Shortly before Cormac raided Murrisk, a new and simple manager had arrived at one of the Ballybor banks. The arrival of a new bank manager in an Irish provincial town is always the signal for all in financial difficulties to get busy and try their luck with the fresh arrival, and amongst the new manager’s first visitors came the Urban Council, who by sheer bluff managed to get their already big overdraft increased by some thousand pounds. A fresh election being within sight, they then proceeded to borrow a derelict steam-roller from the County Council, who had practically ceased to function, and to spend the money steam-rolling the streets of Ballybor. In this way they hoped to catch the votes of the labourers by the payment of high wages, and of the shopkeepers and owners of cars by improved streets.

Being in a great hurry to get on with the good work, they forgot that the streets had never been steam-rolled before, and that the gas-and water-pipes were very near the surface, with the result that for every yard of street the roller passed over one or more gas- or water-pipes burst, and the town soon smelt like the inside of a gas-works.

The consequent proceedings give a very fair idea of the Celtic capacity for public affairs, and of how the country would be run under “Home Rule,” or any other kind of rule except the “Union.”

Instead of stopping the steam-rolling until all mains and pipes had been relaid at a sufficient depth to resist the rolling, they solemnly proceeded to roll, burst, and mend from one end of the main street to the other, to the huge delight of all the local plumbers, who also had votes.

Luckily the money was exhausted by the time the main street was finished, and though the greater part of the surface was excellent, the ridges made by digging up the pipes at intervals would break the axle of an unsuspecting stranger’s car, to the great benefit of the local garages.

The police barracks at Ballybor are situated in a “cul-de-sac” off the main street, at the corners of which stand the principal hotel and a bank, and all cars going to or from the barracks must pass this corner.

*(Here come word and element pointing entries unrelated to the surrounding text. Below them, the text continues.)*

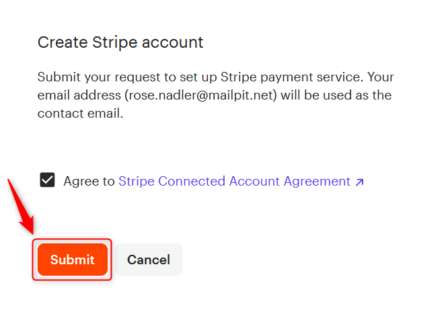This screenshot has width=448, height=312.
Task: Click the Create Stripe account heading
Action: tap(120, 42)
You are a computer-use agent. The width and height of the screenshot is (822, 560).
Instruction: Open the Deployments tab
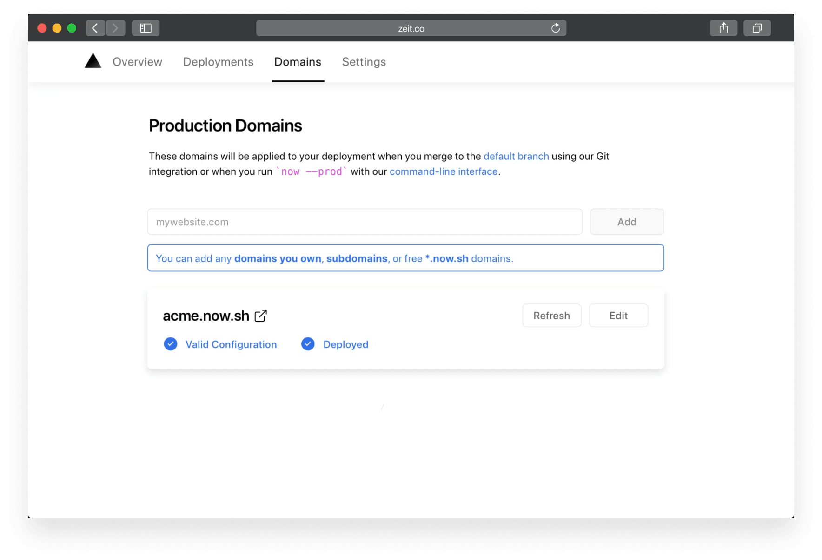point(218,62)
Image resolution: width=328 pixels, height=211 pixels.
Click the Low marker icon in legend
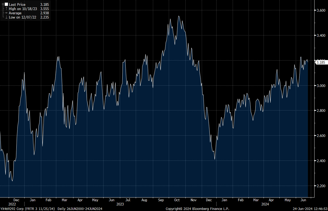coord(6,17)
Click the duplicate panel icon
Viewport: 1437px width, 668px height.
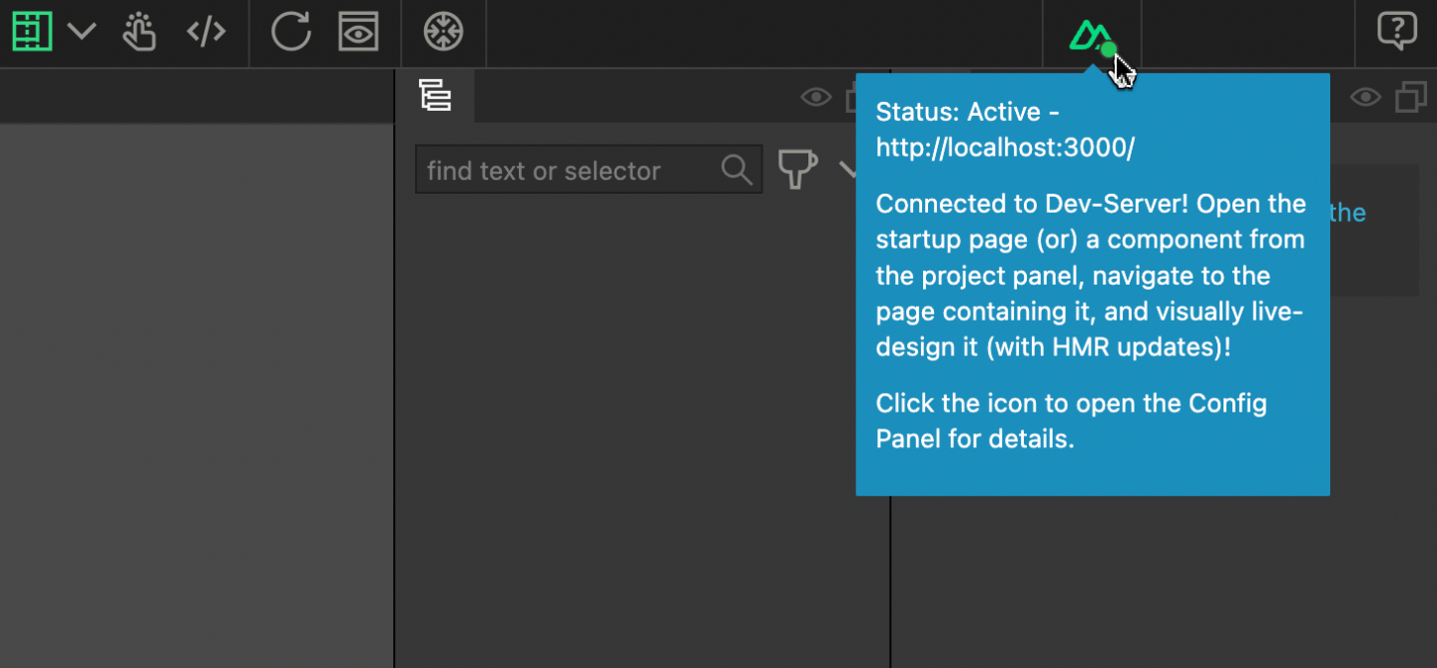click(x=1411, y=97)
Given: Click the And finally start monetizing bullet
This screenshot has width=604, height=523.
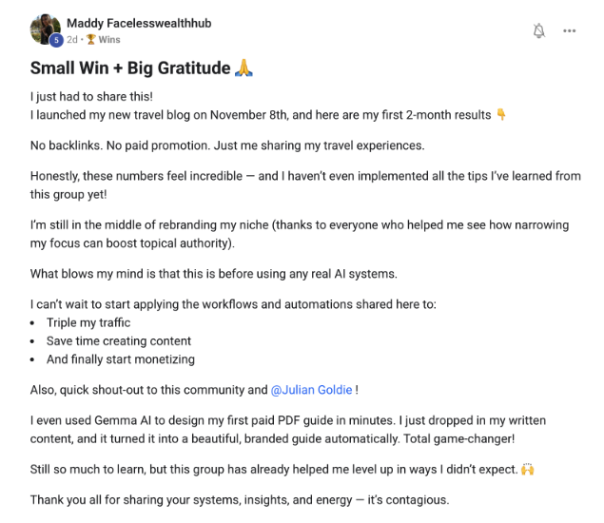Looking at the screenshot, I should (120, 359).
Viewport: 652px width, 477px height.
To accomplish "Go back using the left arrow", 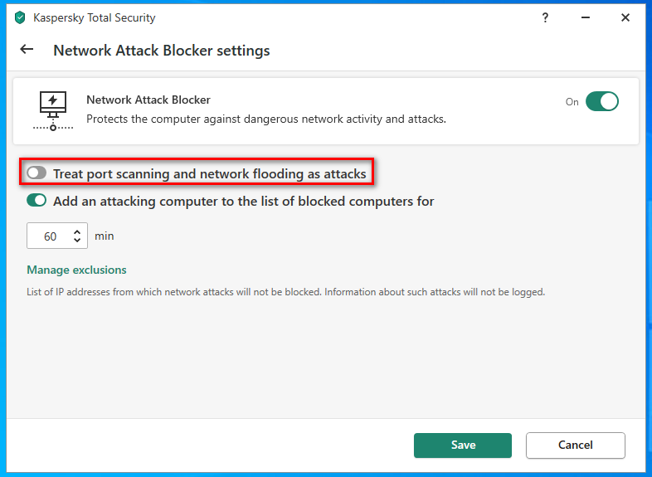I will click(x=27, y=50).
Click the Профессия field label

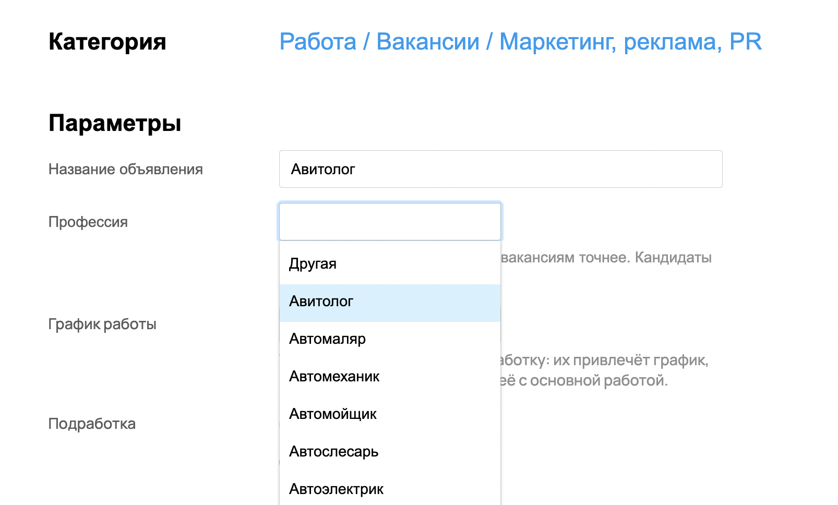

Word was brought to Cormac in his mountain dug-out that his brother left Ballybor Barracks early every morning with a Crossley full of Cadets, and that they spent the whole day and often most of the night searching the surrounding country for him. Before leaving Ballybor he had witnessed the steam-rolling comic opera, and bicycling by night to Ballybor, he lay up during the day, got in touch with a plumber, borrowed his tools and barrow, and late that afternoon (in the plumber’s clothes, and slouch hat pulled well over his face) started to dig up the road between the bank and the hotel.

Human nature always seems to regard the digging up of a street in the light of a huge joke, and during his work Cormac was not only chaffed by the bank manager and the hotel loafers, but by the police themselves. When it was dusk he was joined by a Volunteer with a charge of gelignite, which had been raided from a Government ship off the south-east coast and brought to the west by car, and the two proceeded to lay a contact-mine in the centre of the road. They then filled in the earth, returned the tools and barrow to the plumber, and bicycled back to the mountains.

While Cormac was busy laying his mine, Dominic and Blake were poring over an Ordnance-map in the barracks not sixty yards away. Having come to the conclusion that it was quite useless to search the countryside piecemeal, and hearing a rumour of what was going on in the mountains through one of the forced food contractors having made a bitter complaint to a passing police patrol, they were now planning to surround the southern half of the Slievenamoe Mountains, and organising a great drive, and the next two days were spent working out the details.

About 9 A.M. a mineral-water lorry, in order to turn, backed up the cul-de-sac, and the mine being well and truly laid, disappeared in a sheet of flame, wrecking the bank and hotel. Hardly had the sound of the explosion died away, and before the police left the barracks to investigate, every young man in Ballybor of the shopkeeper class had his bicycle out and was off as hard as he could pedal. A Volunteer greatly resembles a mountain hare: directly the hunt is up he makes at top speed for high ground, and the harder you press both the faster they leg it up the mountains. Blake and Dominic managed to control their men, and no reprisals followed, the only arrest being the unfortunate plumber who had lent his outfit to Cormac, and whose bicycle had been “borrowed” by an agitated shop-boy.